McNasby provided an example of how chatbots can be used to solve very specific student problems:
“Summer melt is a classic problem in higher education, where students say that they’re going to enroll, but they don’t show up on the first day of classes,” he said. “And it’s because they maybe don’t have the support they need to complete all of the required work in terms of medical forms or financial aid forms. And so AI chatbots can provide that support and walk people through these complex processes that get them to the finish line.
In another example, a student might ask a chatbot about their tuition balance. McNasby says there are chatbots designed to access that student’s financial aid file, provide them with the balance, and links to payment options.
For more complex or specific questions involving named entities, like “Who is my student adviser?” McNasby says chatbots find creative algorithmic solutions to best answer students’ questions.
“So if I’m an economics major, I want to be talking to Jodie Smith. And if I’m a physics major, I want to be talking to Dan Brown, right? And so one of the things that we can do is if a student asked the question, ‘Who’s my advisor?’ Well, we can say, ‘Well, what’s your major?’ McNasby said. “And then, based on their response, we can connect them to either Jodie or Dan.”
But even the smartest chatbot is not perfect, which is why McNasby says it’s important to have a smooth function for transferring a student to a live person when the bot doesn’t have an answer.
“Because these bots are not omniscient. They’re not silver bullets,” McNasby said. “And the experience of when the bot gets stumped is really important because we only have a person’s eyeball for a few minutes, and when they have a lousy experience with it, they never come back.”
McNasby said offering personal integrations and a more personalized experience is definitely a chatbox trend he’s been noticing lately.

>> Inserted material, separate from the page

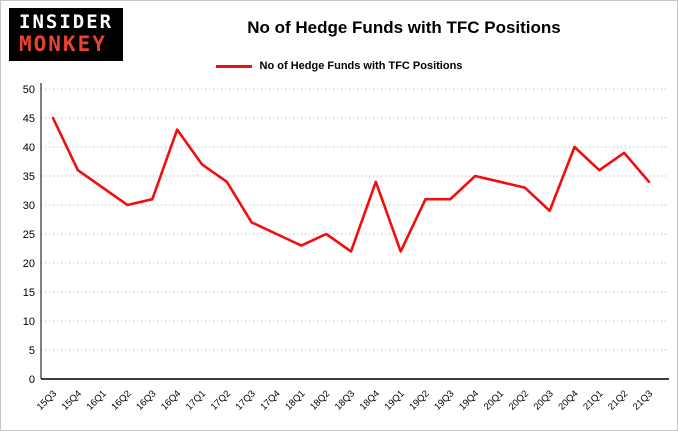  I want to click on y-tick-label: 30, so click(29, 206).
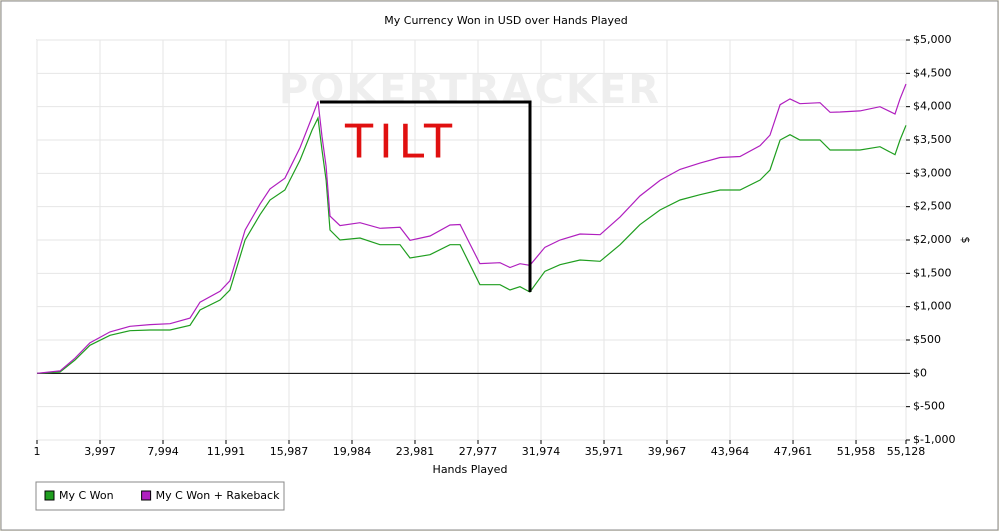 This screenshot has width=999, height=531. Describe the element at coordinates (470, 90) in the screenshot. I see `watermark: POKERTRACKER` at that location.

Another thing he said he’s seeing more of is offering AI technology on more and more platforms.
“So in addition to offering it on the website, people can also access it on Facebook Messenger or over SMS, or over email or Amazon Alexa,” McNasby said. “And so the ability to engage with the same AI across these different channels, schools are moving in that direction.”

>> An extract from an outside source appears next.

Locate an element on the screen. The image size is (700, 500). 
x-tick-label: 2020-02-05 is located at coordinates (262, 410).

University websites are also getting more creative with how content on the site interacts with the bot.
“So they might have a webpage that has content on it, and when I click on a piece of content, it will actually open up the bot to the specific area that talks more about it,” McNasby said. “It’s this sort of interplay, this sort of closer connectivity between their website and within the bot’s brain.”
McNasby is excited about the latest developments in AI technology and what it can do for universities and their students. And it’s clear this is just the beginning.